*Supplied information*
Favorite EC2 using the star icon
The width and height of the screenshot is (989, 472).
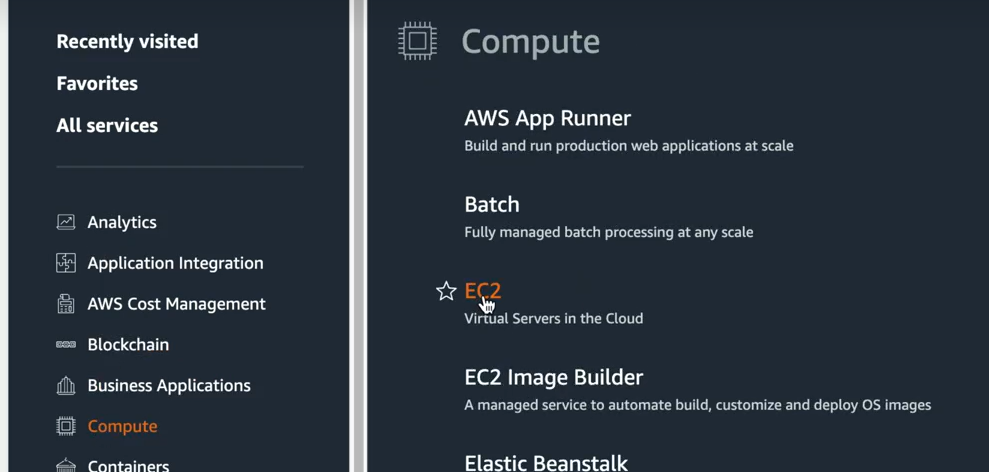point(446,291)
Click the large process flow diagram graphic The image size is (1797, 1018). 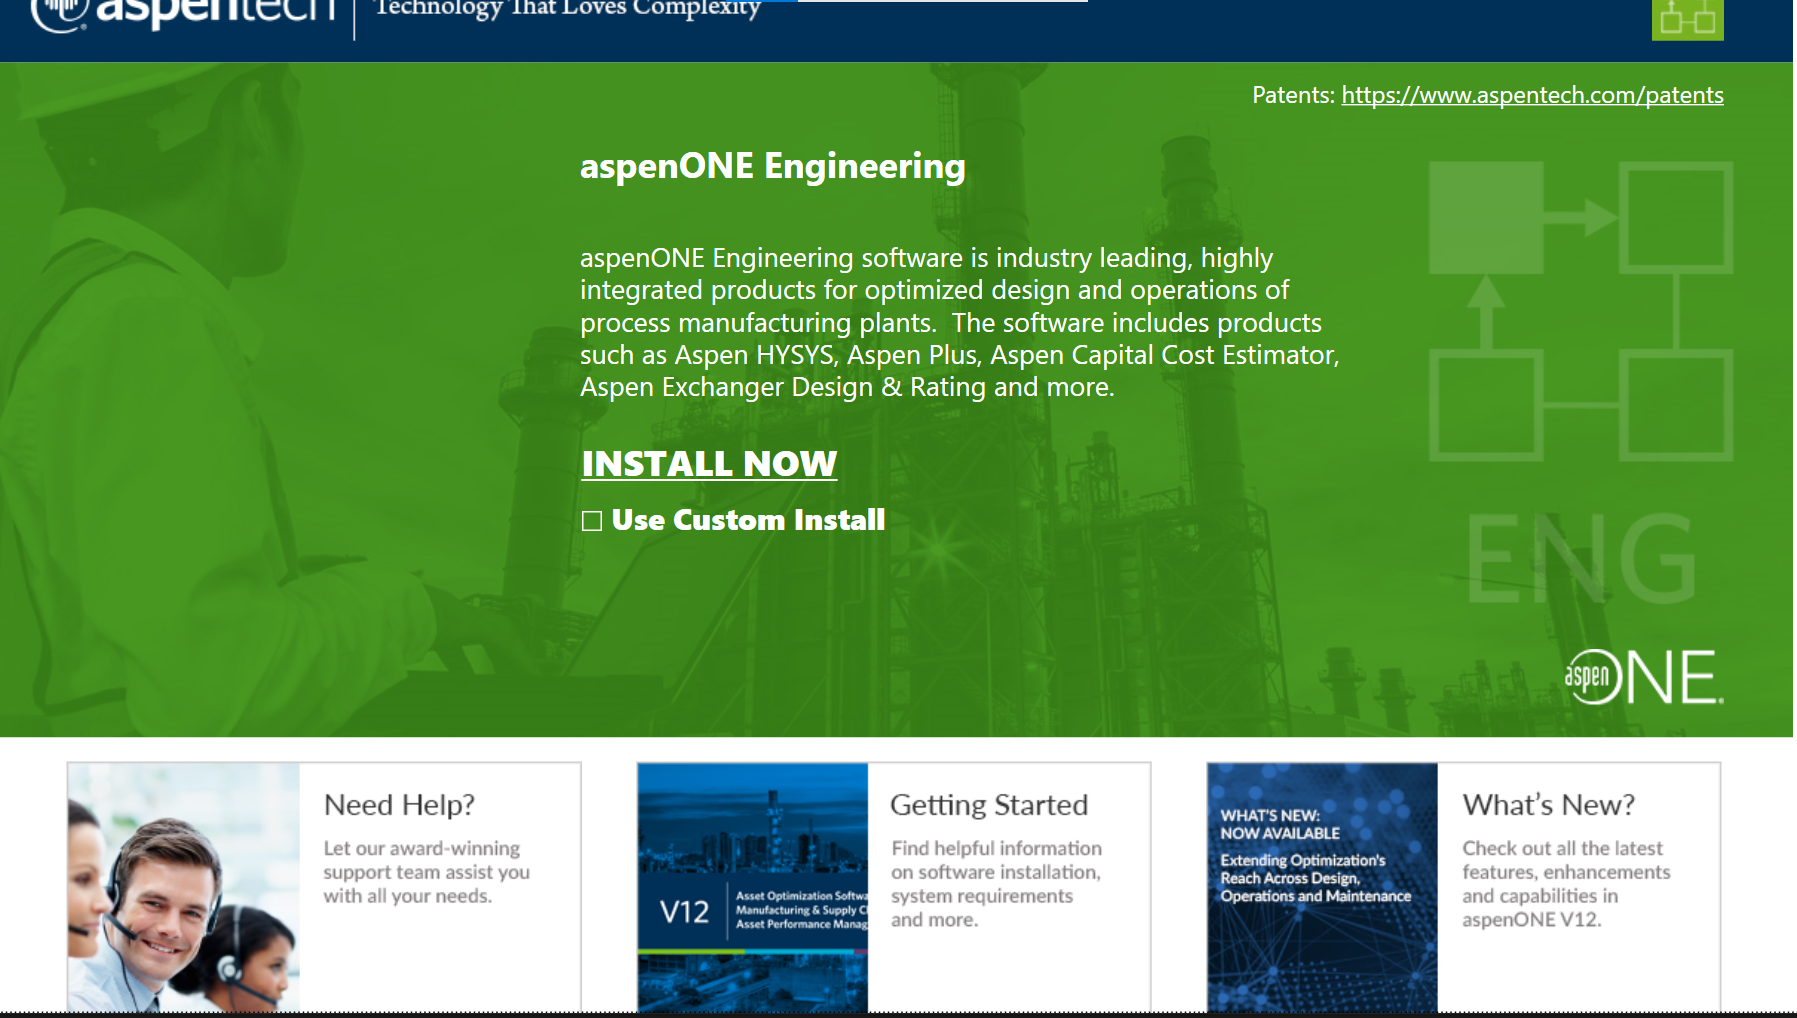pos(1580,311)
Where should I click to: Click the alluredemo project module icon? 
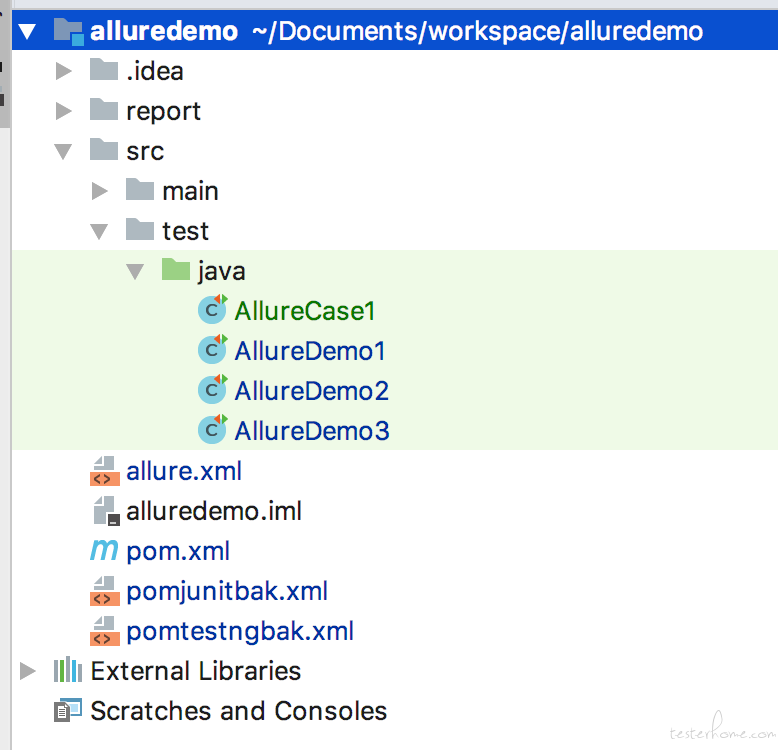coord(68,32)
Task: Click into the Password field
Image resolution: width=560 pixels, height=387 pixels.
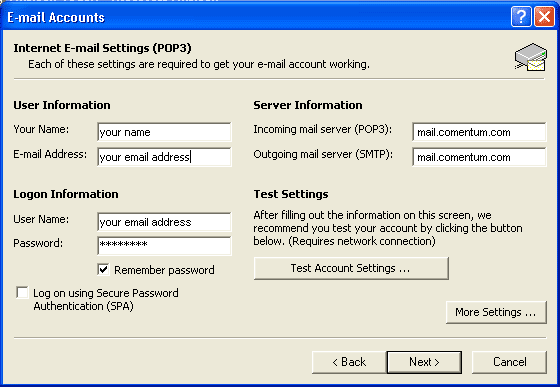Action: point(164,246)
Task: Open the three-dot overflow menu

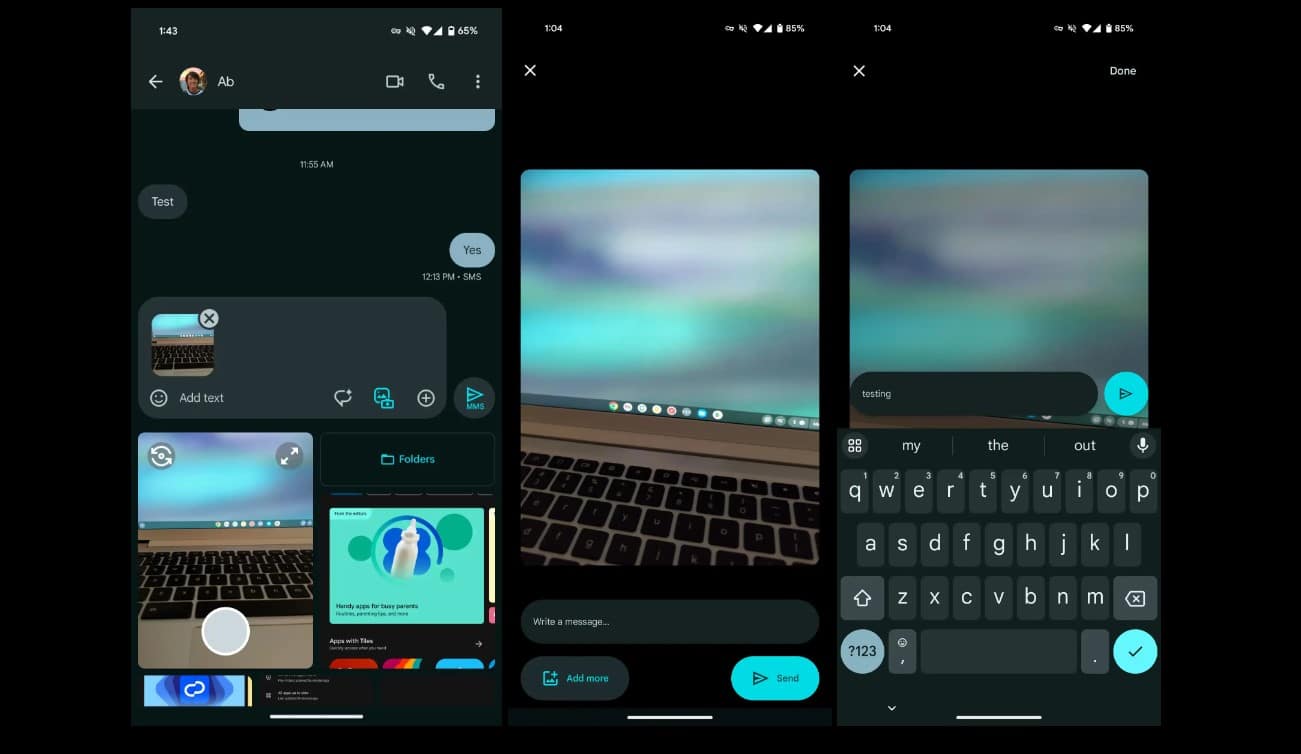Action: [477, 82]
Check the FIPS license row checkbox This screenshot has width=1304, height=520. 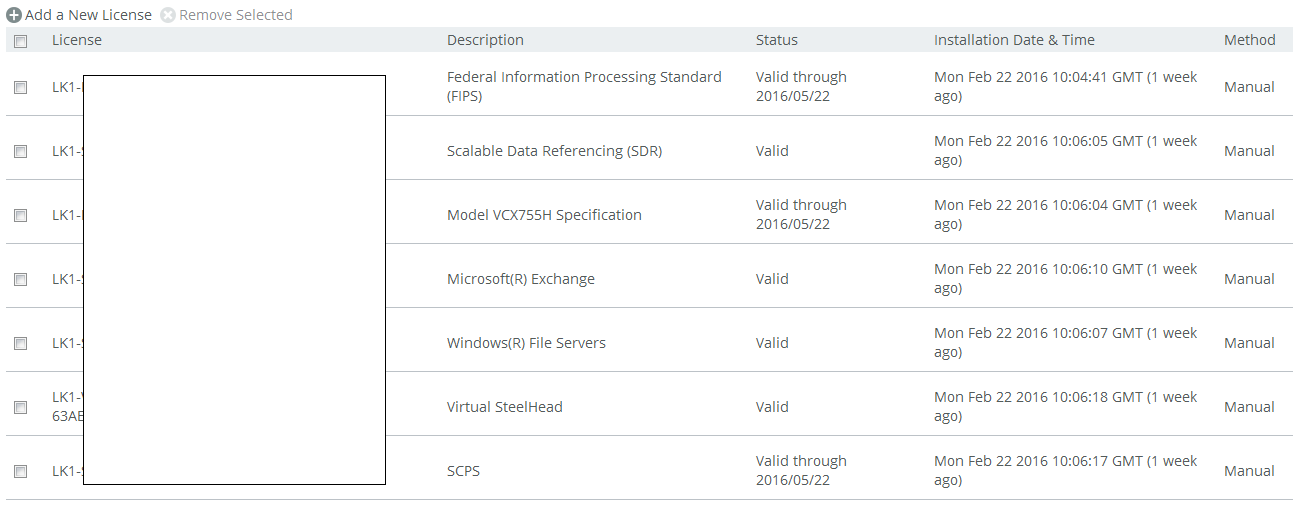[x=20, y=87]
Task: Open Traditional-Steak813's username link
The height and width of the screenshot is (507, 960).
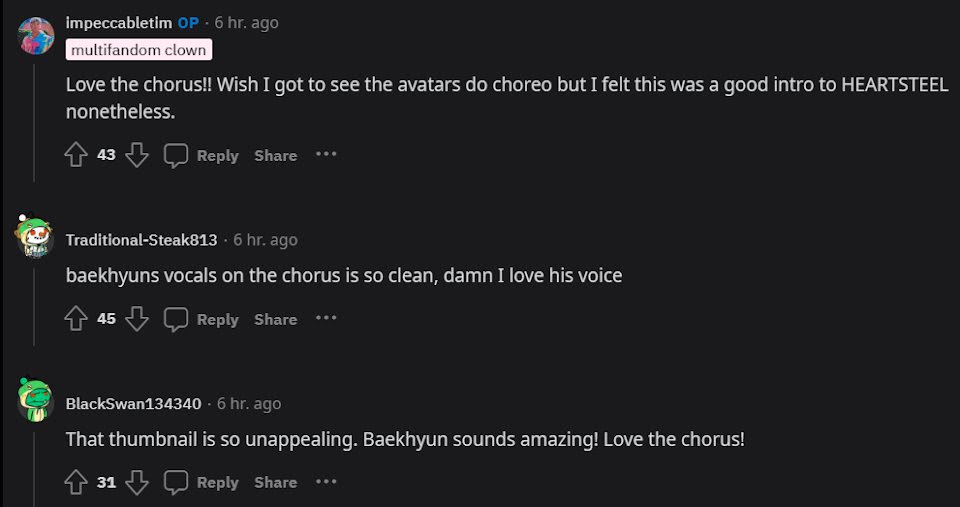Action: [x=141, y=240]
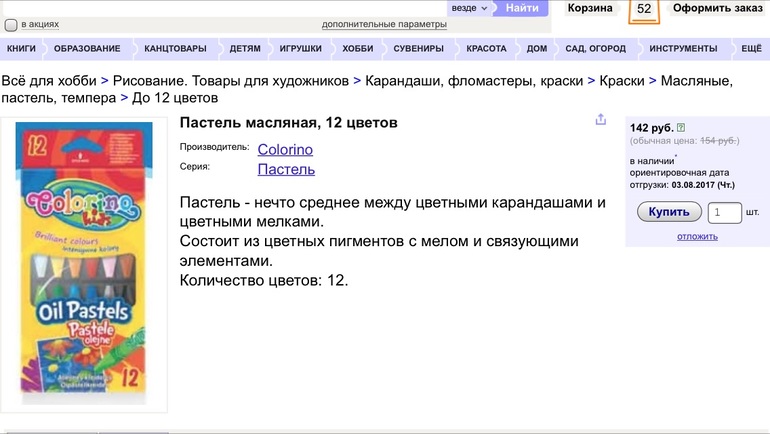
Task: Open the 'Корзина' cart link
Action: 590,8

*Aim of the task*
Lines from the one that contains "Task: Open Traditional-Steak813's" through the last line of the data above are to be extracted exactly, with no pictures and no other lines.

*Solution to the exercise*
Task: Open Traditional-Steak813's username link
The height and width of the screenshot is (507, 960).
Action: [x=141, y=240]
Task: Open the 'Корзина' cart link
Action: 590,8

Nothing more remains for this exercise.